“Like Chris Swecker, my company does all of the security threat assessments,” O’Connell said, adding that for schools and churches, “If it's fresh air you want, raise some money and get transom windows put in where they’re above the door where people can't just, you know, walk right in.”
“There are so many small tools on the market right now that make it really hard for a shooter to get into a classroom,” O’Connell continued. “All kinds of locks, reverse locks, notification systems. All of these things.”
“If you’ve got enough money to turn the lights on, you should pump some money into security,” she added, suggesting that “retired officers would do it for probably a lesser cost than the actual police officers.”
O’Connell concluded with an appeal to her own business interests.
“Training is always the first thing that goes out the window,” she said. “Training is the last thing that should go out the window.” She added that the necessary “techniques” are “available to anyone through local, state, or federal law enforcement, or through a private company like mine or Chris Swecker’s.”
In another appearance, O’Connell alluded to InfraGard — the FBI public-private partnership organization — and similar ventures, telling viewers that “we’ve been banging on this drum for years and years and years. There are numerous entities, both state and local and private, that will come out and do a security threat assessment on your location and let you know what the vulnerabilities are and what you should do to address those vulnerabilities.”
O’Connell also promoted InfraGard during a Fox News appearance after the May 2021 school shooting in Uvalde, Texas.
“There are ways to fortify schools. There are all kinds of programs that do this,” O’Connell said. “The FBI has a very large public-private sector outreach program called InfraGard and that program puts on all kinds of invaluable training where we shore up classrooms.”
Regardless of whether Swecker or O’Connell will immediately financially benefit from promoting their businesses on Fox, their industry stands to profit from their proposed solutions more broadly. The so-called school safety industrial complex is a massive, sprawling behemoth that brought in at least $2.7 billion annually as of 2018 and has almost certainly grown since then.

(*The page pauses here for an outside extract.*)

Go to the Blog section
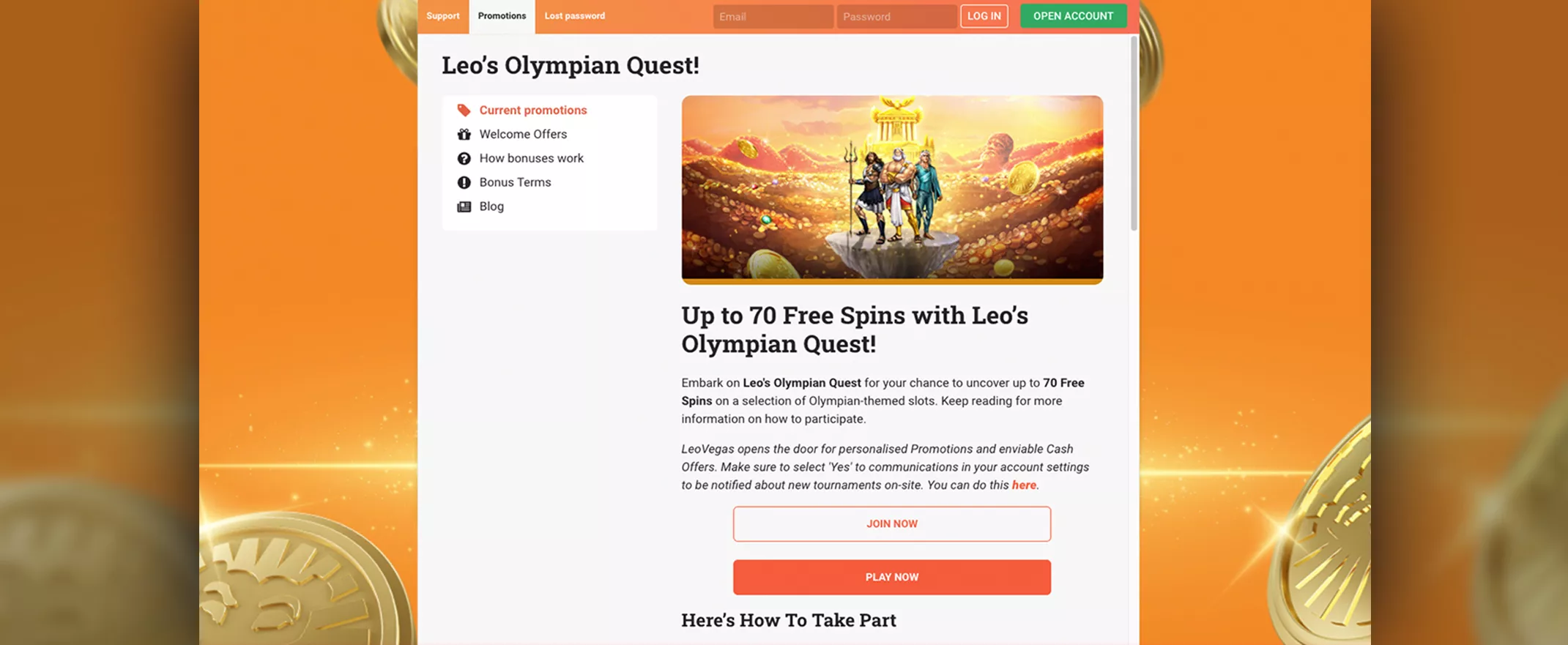 491,206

This field is dominated by former cops and federal law enforcement, such as O’Connell and Swecker, who have clear incentives to recommend police-based solutions at the expense of any other social interventions. Other, non-carceral approaches to community safety — like relocating funds away from law enforcement and toward investments in increasing mental health treatment capacity, public space, libraries, and after-school activities — are often crowded out by commentary from law enforcement-aligned security firms.
Fox’s response to the Nashville shooting isn’t the first time the network invited a guest on to promote their own business in the wake of a mass shooting. After the Uvalde shooting last year, host Jesse Watters invited Chad Ayers, vice president of the Proactive Response Group, on his show to respond to the news. Ayers’ company provides active shooter training to schools, offices, and religious establishments. Unsurprisingly, Ayers argued that schools need to “do a better job training,” while clearly advancing his own financial interests in providing that training.
“It’s time that we start investing in the lives of these students” and “get away from this check-the-box training that many districts across this country are doing,” Ayers said. “Showing a 5-minute video at the beginning of the school year to the teachers is not getting the job done,” he added.
Fox News has a long history of misleading, false, and dangerous coverage following mass shootings. After the shooting in Uvalde, the network offered 50 purported solutions to gun violence — none of them addressed easy access to guns. After a 2021 mass shooting in Atlanta targeting Asian American and Pacific Islanders, Fox’s coverage failed to include Asian American guests and ignored the broader context of anti-Asian racism in which the attack took place. After the May 2021 grocery store massacre in Buffalo, New York, Fox desperately attempted to shift coverage away from the network’s own culpability in pushing the same racist conspiracy theories embraced by the shooter. In a 2015 segment featuring two martial arts instructors, Fox & Friends advised that young children should rush active shooters, contrary to expert opinion that such measures should only be taken as a last resort.
If there is a through line to Fox’s coverage, it is that the answer to gun violence is more guns, and more people with guns. Under this logic, the gun is both disease and cure, tormentor and salvation. But they are always present, ready to be fired and begin another news cycle around the next shooting — an event that hasn't yet happened but one we already remember.